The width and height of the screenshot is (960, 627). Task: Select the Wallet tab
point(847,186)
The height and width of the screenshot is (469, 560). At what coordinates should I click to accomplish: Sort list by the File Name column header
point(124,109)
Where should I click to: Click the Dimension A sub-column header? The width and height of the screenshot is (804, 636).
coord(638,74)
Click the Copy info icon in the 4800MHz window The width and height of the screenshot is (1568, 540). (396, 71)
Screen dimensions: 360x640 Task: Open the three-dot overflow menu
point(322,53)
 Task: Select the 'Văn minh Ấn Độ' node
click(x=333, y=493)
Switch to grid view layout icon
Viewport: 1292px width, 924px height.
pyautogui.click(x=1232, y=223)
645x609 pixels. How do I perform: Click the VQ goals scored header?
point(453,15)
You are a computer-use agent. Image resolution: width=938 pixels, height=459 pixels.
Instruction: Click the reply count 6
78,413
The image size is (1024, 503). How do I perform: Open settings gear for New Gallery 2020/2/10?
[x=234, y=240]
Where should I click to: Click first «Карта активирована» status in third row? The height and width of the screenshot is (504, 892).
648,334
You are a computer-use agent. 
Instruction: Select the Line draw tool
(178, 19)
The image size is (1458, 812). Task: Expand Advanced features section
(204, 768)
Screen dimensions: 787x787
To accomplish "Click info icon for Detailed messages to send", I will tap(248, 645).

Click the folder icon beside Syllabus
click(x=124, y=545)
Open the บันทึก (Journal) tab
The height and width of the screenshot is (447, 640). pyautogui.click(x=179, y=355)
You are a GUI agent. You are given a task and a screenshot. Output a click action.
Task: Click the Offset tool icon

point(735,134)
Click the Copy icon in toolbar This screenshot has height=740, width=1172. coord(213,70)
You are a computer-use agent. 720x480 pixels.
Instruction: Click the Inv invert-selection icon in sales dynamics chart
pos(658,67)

_WORK TO COMPLETE_. Your reply should hold all the entries, each repeated without a single change.

_RESPONSE FOR THIS EXERCISE_.
The width and height of the screenshot is (960, 627). Task: Select the Wallet tab
point(847,186)
The height and width of the screenshot is (469, 560). At what coordinates should I click to accomplish: Sort list by the File Name column header
point(124,109)
Where should I click to: Click the Dimension A sub-column header? The width and height of the screenshot is (804, 636).
coord(638,74)
Click the Copy info icon in the 4800MHz window The width and height of the screenshot is (1568, 540). (396, 71)
Screen dimensions: 360x640 Task: Open the three-dot overflow menu
point(322,53)
 Task: Select the 'Văn minh Ấn Độ' node
click(x=333, y=493)
Switch to grid view layout icon
Viewport: 1292px width, 924px height.
pyautogui.click(x=1232, y=223)
645x609 pixels. How do I perform: Click the VQ goals scored header?
point(453,15)
You are a computer-use agent. Image resolution: width=938 pixels, height=459 pixels.
Instruction: Click the reply count 6
78,413
The image size is (1024, 503). How do I perform: Open settings gear for New Gallery 2020/2/10?
[x=234, y=240]
Where should I click to: Click first «Карта активирована» status in third row? The height and width of the screenshot is (504, 892).
648,334
You are a computer-use agent. 
Instruction: Select the Line draw tool
(178, 19)
The image size is (1458, 812). Task: Expand Advanced features section
(204, 768)
Screen dimensions: 787x787
To accomplish "Click info icon for Detailed messages to send", I will tap(248, 645).

Click the folder icon beside Syllabus
click(x=124, y=545)
Open the บันทึก (Journal) tab
The height and width of the screenshot is (447, 640). pyautogui.click(x=179, y=355)
You are a GUI agent. You are given a task and a screenshot. Output a click action.
Task: Click the Offset tool icon

point(735,134)
Click the Copy icon in toolbar This screenshot has height=740, width=1172. coord(213,70)
You are a computer-use agent. 720x480 pixels.
Instruction: Click the Inv invert-selection icon in sales dynamics chart
pos(658,67)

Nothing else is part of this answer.